In a replay run, the client VM either chooses to compile locally or issues a remote compilation request. The decision is based on a server-provided list of compilation requests and other conditions, which we summarize later. In case of a remote compilation, the server looks up a cached compilation result in the IR cache and transfers the stored compilation trace to the client VM. The client VM replays and validates the trace. If validation succeeds, the client replies with the computed mapping of trace variables to VM objects. The server substitutes the trace variables with the VM object references in the IR, completes the compilation, and returns the compiled code. In case of a validation failure, the client VM completes the compilation request using its local JIT compiler instead.
The client VM must also handle recompilations. A recompilation of a method previously compiled from the cached IR may occur after deoptimization [16] or a violated assumption about the class hierarchy. In such a case, we cannot reuse the same IR to get a usable compilation result and prevent endless deoptimization. For this reason, the client VM handles recompilations by compiling from scratch using the local JIT compiler.

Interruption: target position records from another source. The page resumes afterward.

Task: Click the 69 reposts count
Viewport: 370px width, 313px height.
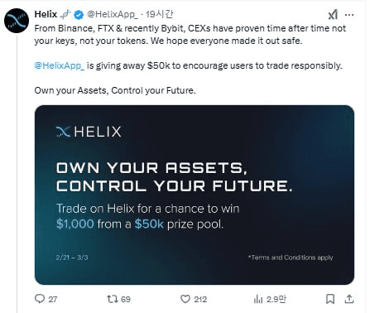Action: (x=126, y=299)
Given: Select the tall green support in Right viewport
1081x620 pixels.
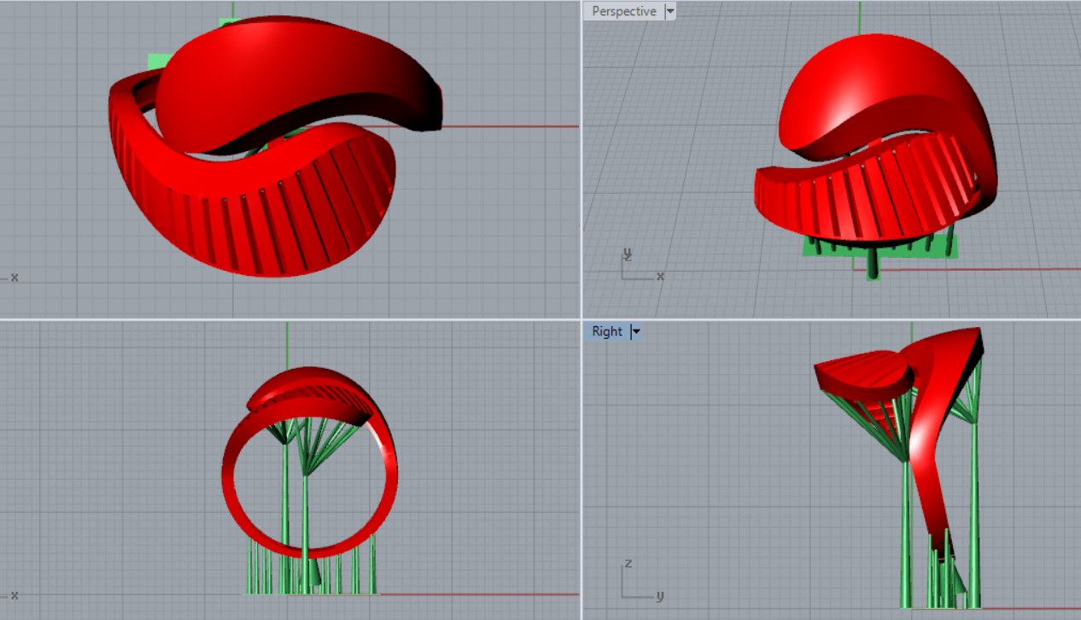Looking at the screenshot, I should tap(906, 529).

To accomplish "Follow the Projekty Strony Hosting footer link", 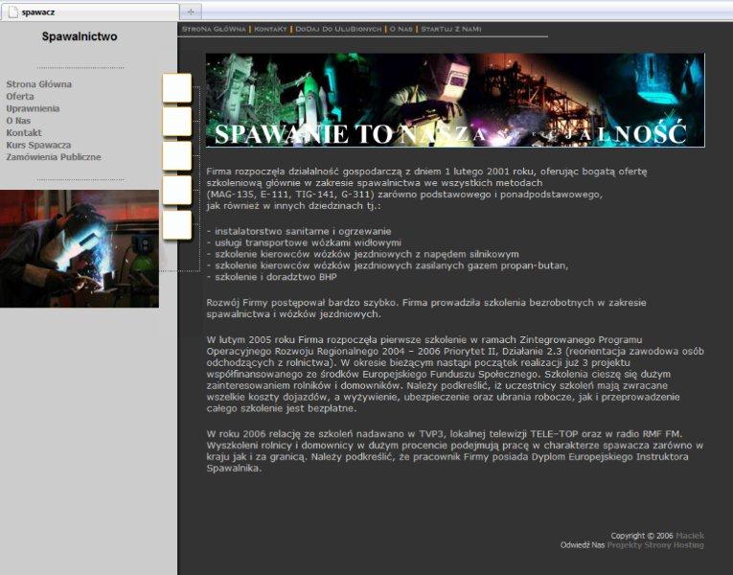I will (655, 545).
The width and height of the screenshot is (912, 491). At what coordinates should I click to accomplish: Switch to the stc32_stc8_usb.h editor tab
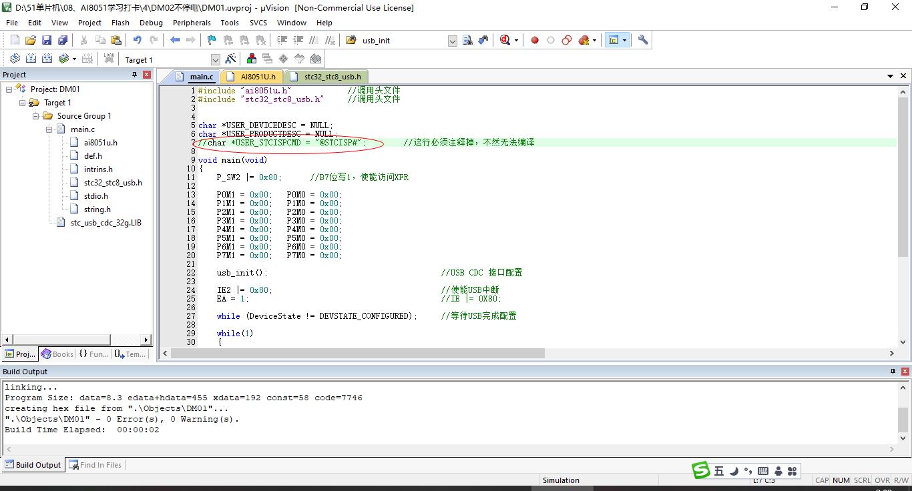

Permanent and Transient Validation Failures.
Retrying to replay a compilation trace that previously failed can improve the latency of some compilation tasks. As explained above, the VM compiles a method using the local JIT compiler if the validation of a compilation trace fails. However, the code compiled by the local JIT may get invalidated later, and the VM may reissue an identical compilation request. We attempt to replay and validate the compilation trace again if the reason for the past failure is an uninitialized or unresolved class, unresolved field, or an uninitialized method. We consider these failures to be transient because they may be resolved by the VM performing the required initialization [25]. We consider other kinds of validation failures to be permanent, and the client VM never retries to replay the same compilation trace again.
Hybrid Compilation.
To improve the overall compilation time, client VMs offload only the compilation requests where the IR cache is expected to bring a benefit. If there is no expected benefit, the client VM should avoid increasing compilation latency by communicating with the server. We estimate the potential savings based on the time the server spent compiling the bytecode to the reusable IR in the training run, which we refer to as the pre-compilation time. The pre-compilation time is an upper-bound estimate of the time a client VM can save by compiling the cached IR on the server rather than locally from scratch. Therefore, at the beginning of a replay run, the client VM obtains a list of compilation requests from the server for which the server has cached IR and the pre-compilation time above a client-provided threshold.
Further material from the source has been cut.